A : “È un mese che ti cerco; ho una badilata di cose da dirti; prima di tutto la festa: deve diventare qualcosa di indimenticabile; voglio invitare tutti gli amici del liceo; ho affittato un locale isolato e possiamo usare tutto il volume dell’impianto e tirare l’alba… oh, ci sei?… mi senti?”

P: “Sì...”.

A: “Bene, la musica la mette una tipa che ho conosciuto quest’estate; porta anche tutte le sue amiche. Per mangiare e bere ci pensa Tubo. Ti ricordi il tipo che abbiamo conosciuto in Spagna? Ti ricordi?”

P : “Sì...”.

A : “Bene, suo padre gestisce un ristorante e ci fa tutto a prezzo di costo La notiziona è che per l’affitto del locale i proprietari vogliono una cazzata, lo devono ristrutturare e possiamo dare il via noi alla demolizione. È o non è una figata? Non ti sembra meraviglioso?”

P : “Sì...”.

A : “Bene, ricordati di invitare tutti gli amici del tuo corso e dì a loro di invitare tutte le amiche che conoscono. Il locale tiene fino a 500 persone. C’è anche il parcheggio. Ho saputo che la tua ex si è sfidanzata e vuole essere la prima ad arrivare e quando ha saputo della festa ha chiesto subito di te; ha detto a una mia amica che viene solo se ci sei, non ti sembra meraviglioso?”

P : “Be’… sì”.

A : “E ti prego non metterti il solito maglione giallo dilatato, ti respingono anche quelli della Caritas se ti rimetti quello, e poi ci rimani male e ti chiudi in un angolo. Per una sera, e soprattutto per quella sera, caricati un po’. Deve diventare una serata indimenticabile per noi e per tutti. Mi prometti che non metterai il maglione giallo?”

P: “Sì...”.

A: “Mettiti anche un sacchetto per la raccolta differenziata, ma non quel maglione giallo, promesso?”

P: “Sì...”.

A : “Ho dato un nome alla festa, dimmi se ti piace: beautiful night”.

P : “… Uhmm...”.

A : “Ti piace o no?”

P : ““Sì...”.

A : “Sento che può diventare la festa della vita. La racconteremo ai nostri figli.

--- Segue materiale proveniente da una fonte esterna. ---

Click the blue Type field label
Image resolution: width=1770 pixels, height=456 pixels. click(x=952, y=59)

Magari non gli racconteremo proprio tutto. Ti ricordi quando alla festa di Gianni abbiamo smontato il soppalco dello studio di suo padre?”

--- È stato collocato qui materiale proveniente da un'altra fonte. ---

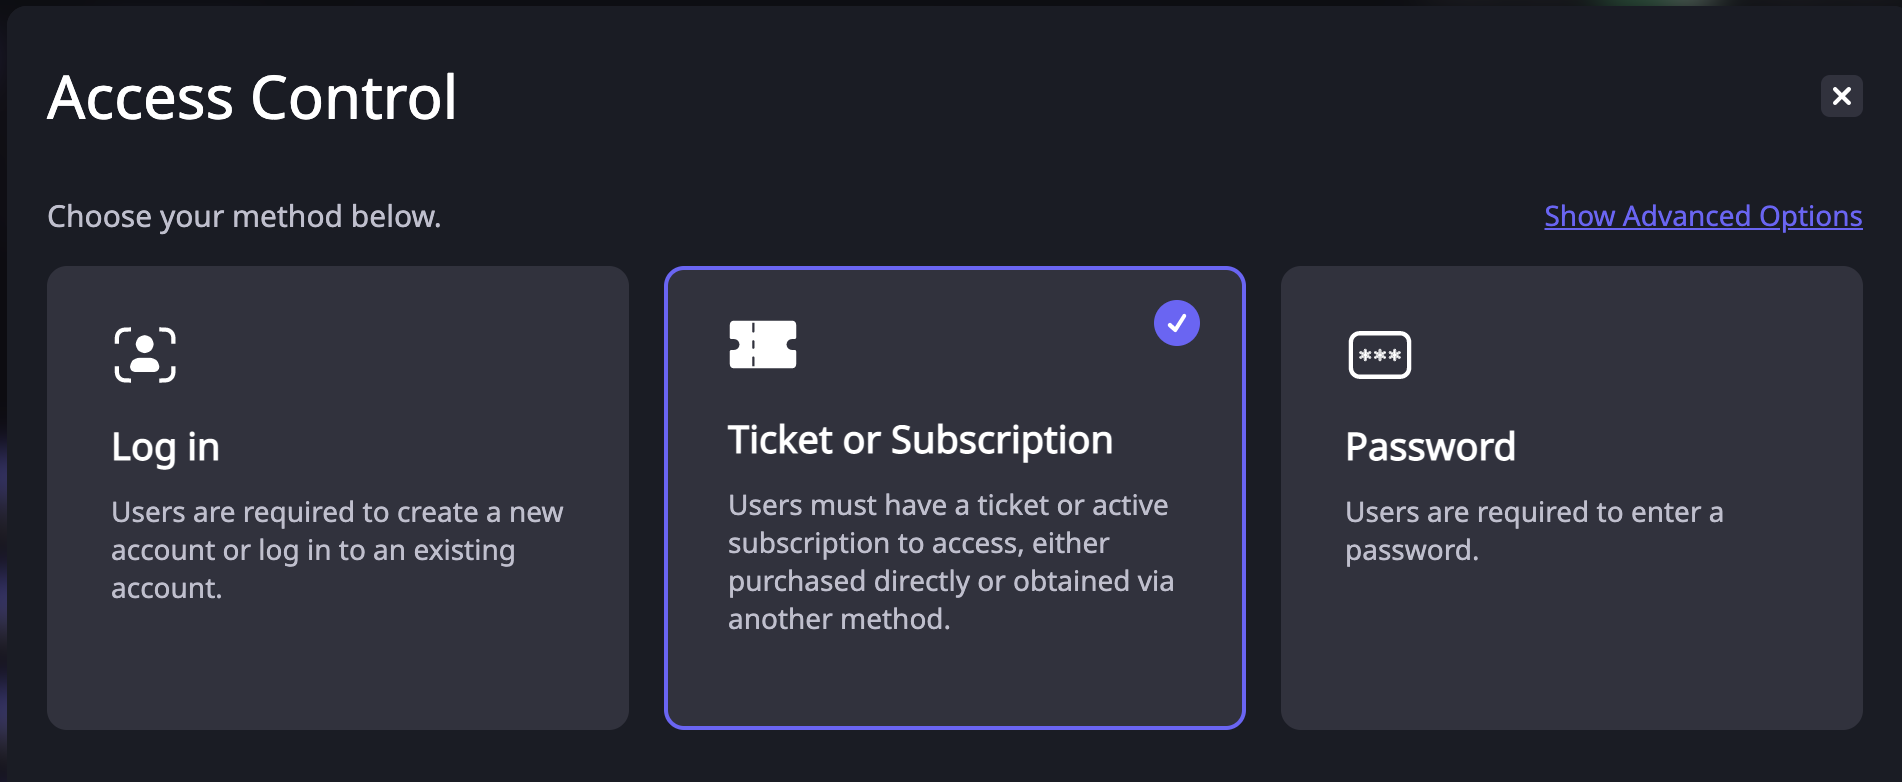Image resolution: width=1902 pixels, height=782 pixels.
Task: Open the Show Advanced Options link
Action: [x=1703, y=216]
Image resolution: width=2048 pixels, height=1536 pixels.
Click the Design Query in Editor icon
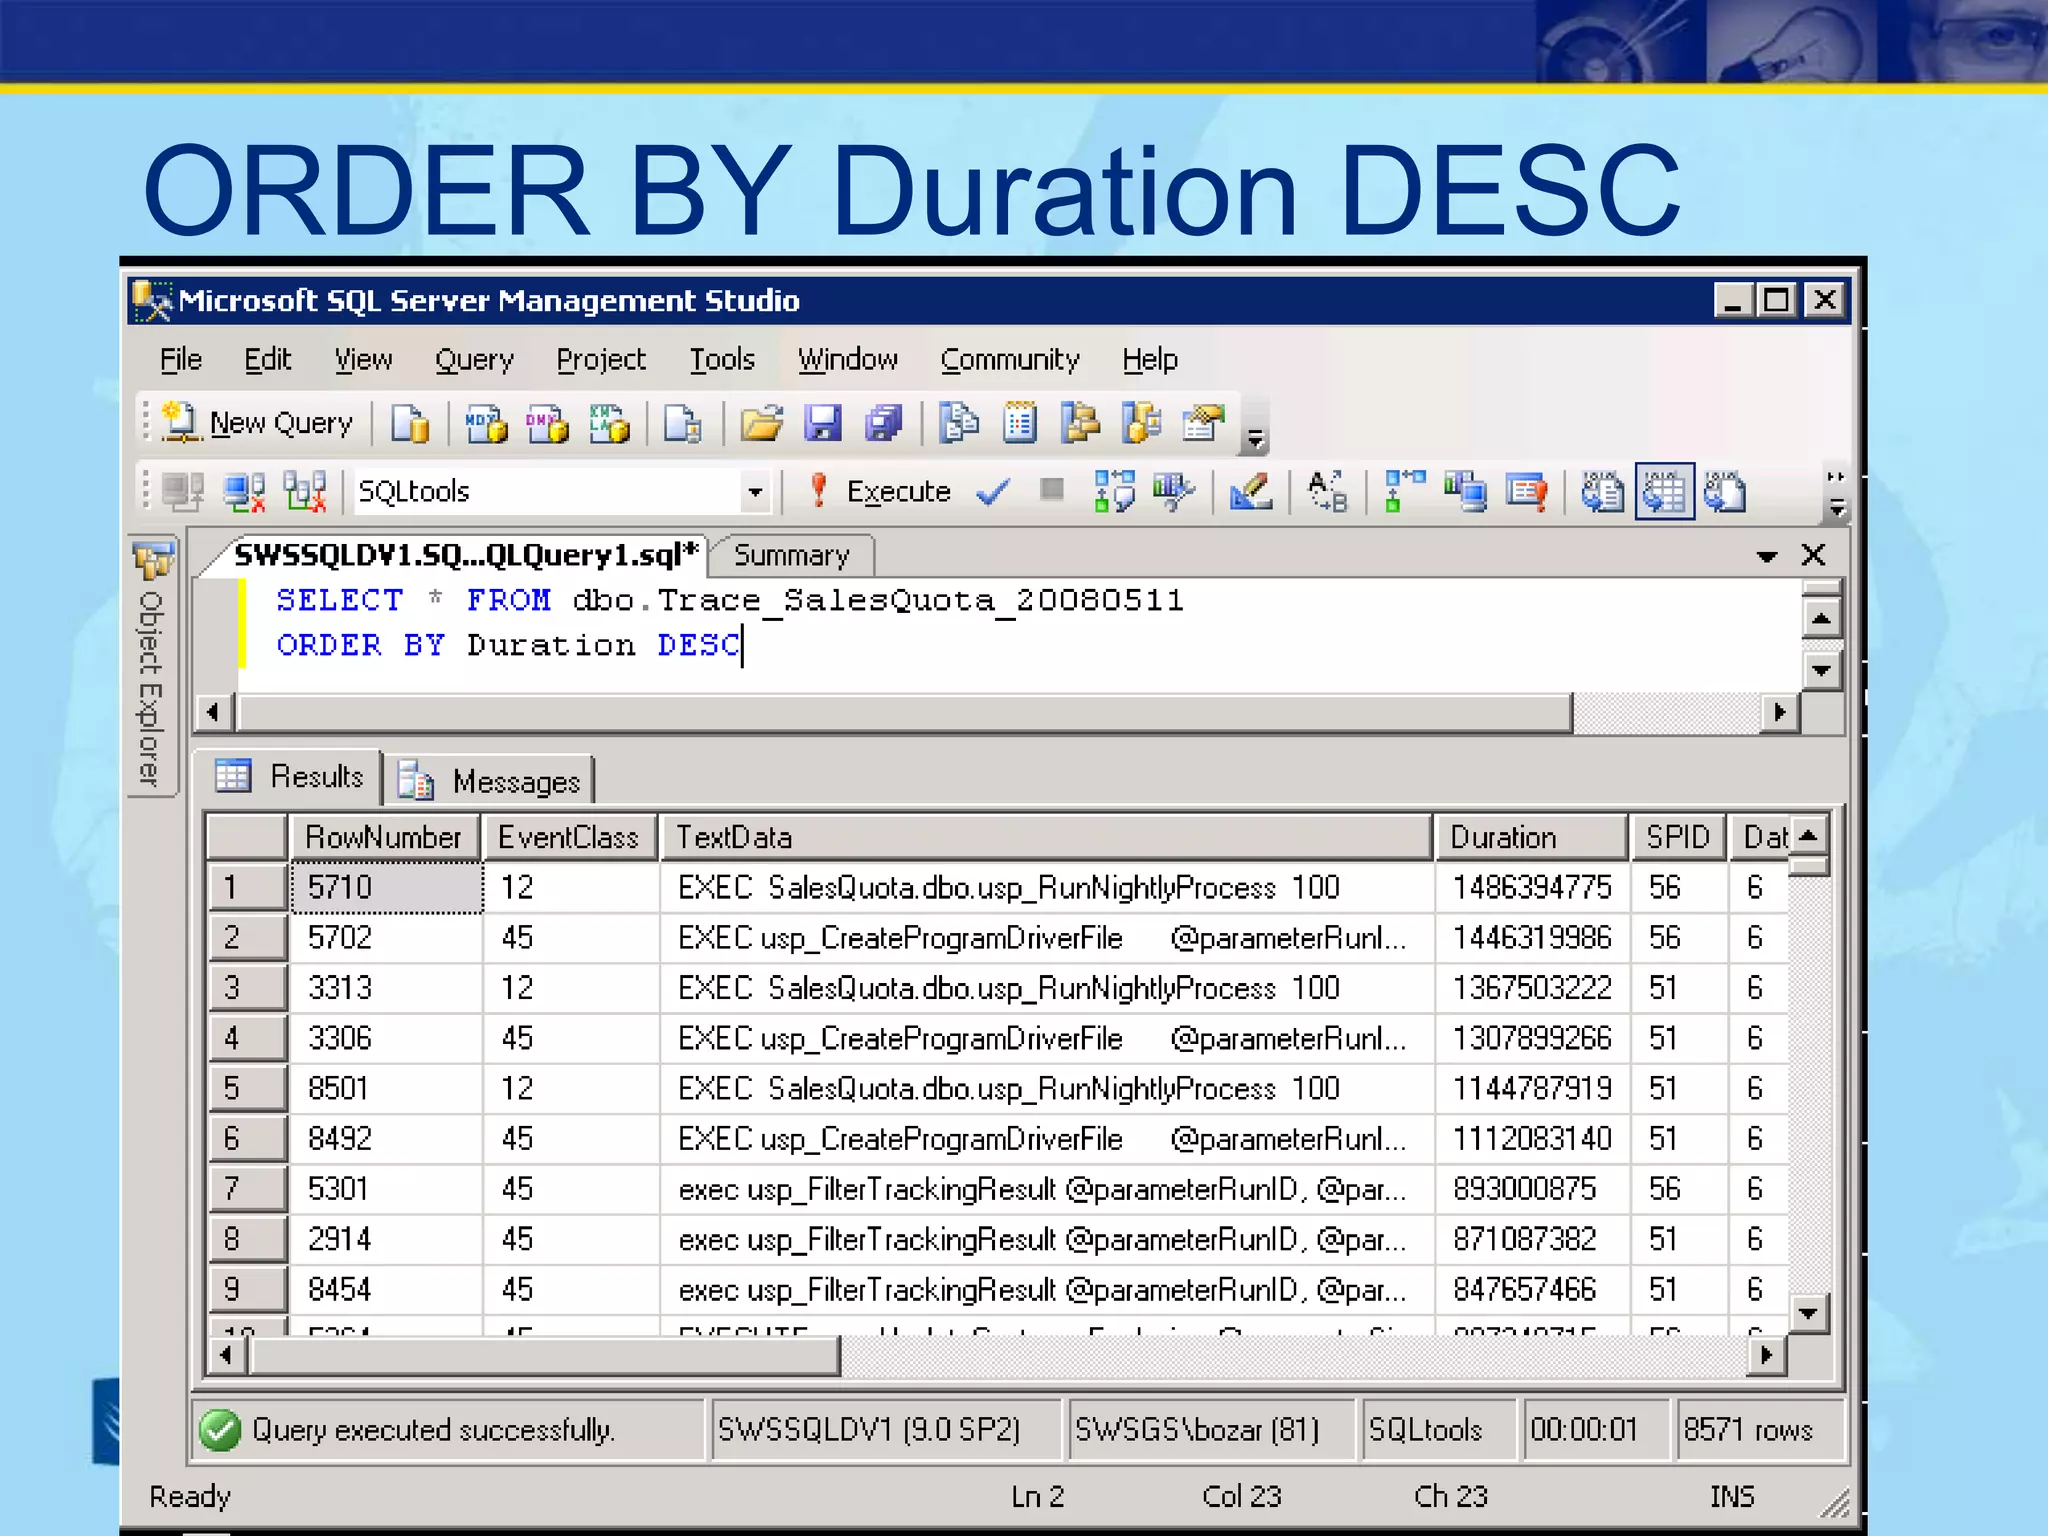pyautogui.click(x=1250, y=491)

P: “Be’, no. Forse io non c’ero...”.

A : “Ah no? E quando siamo entrati alla festa di quel rompicoglioni del circolo del tennis c’eri?”

P : “No”.

A : “E scusa, all’ultimo dell’anno a Rimini, quando hanno chiamato i vigili... Che giornata fantastica è stata quella, però li c’eri!?

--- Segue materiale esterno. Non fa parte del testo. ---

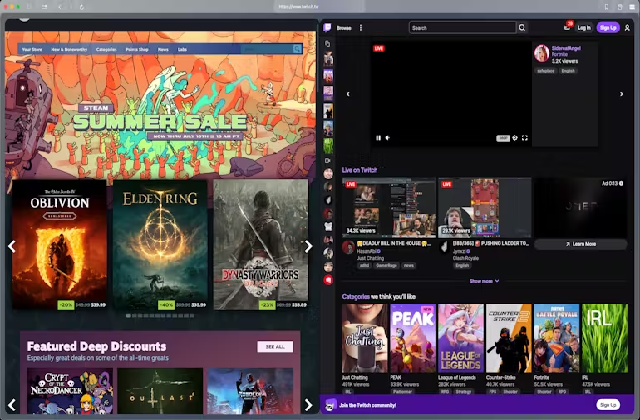Show next Steam carousel games with right arrow

[x=309, y=246]
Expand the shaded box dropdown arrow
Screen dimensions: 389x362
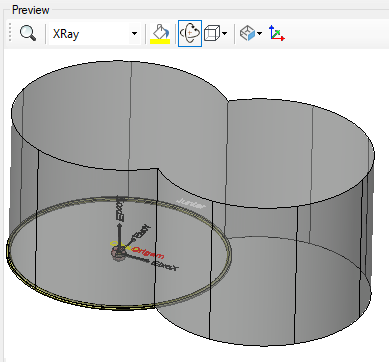click(260, 33)
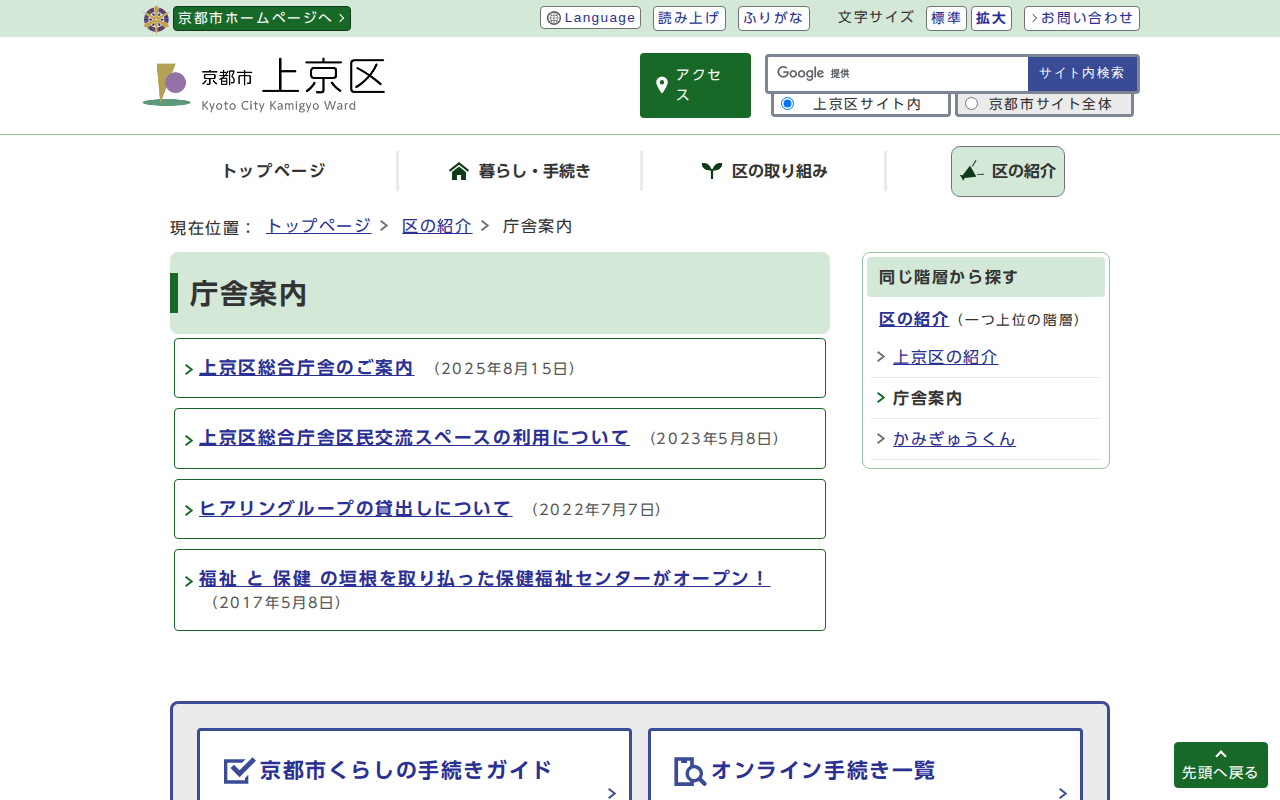Viewport: 1280px width, 800px height.
Task: Open 上京区総合庁舎のご案内 link
Action: pyautogui.click(x=306, y=368)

P: “No. Io non so come dirtelo, ma credo che hai sbagliato numero. Io sono Paolo e tu?”

A : “Andrea”.

P: “Andrea... mi sembra una festa pazzesca, ben organizzata. Da come ne parli non può che diventare una serata meravigliosa”.

A : “Ma sì… lo spero”.

P : “Lo spero anch'io”.

A: “Sì… Insomma, speriamo”.

P: “Speriamoci tutti”.

A: “Ma… senti… cosa fai sabato sera? Vuoi venire alla festa?”

P: “No, ho solo maglioni gialli dilatati”.

A: “Vieni a torso nudo”.

P: “È giallo anche quello. È un po' tutto giallo...”.

A: “Ok Paolo... tutto bene?”

P: “Tutto tutto bene. Un Simpson non si lamenta mai”.

A: “Un Simposon? ah... Va be’, ciao Paolo”.

P: “Simpson, Paolo Simpson. Pronto Andrea? Andrea?”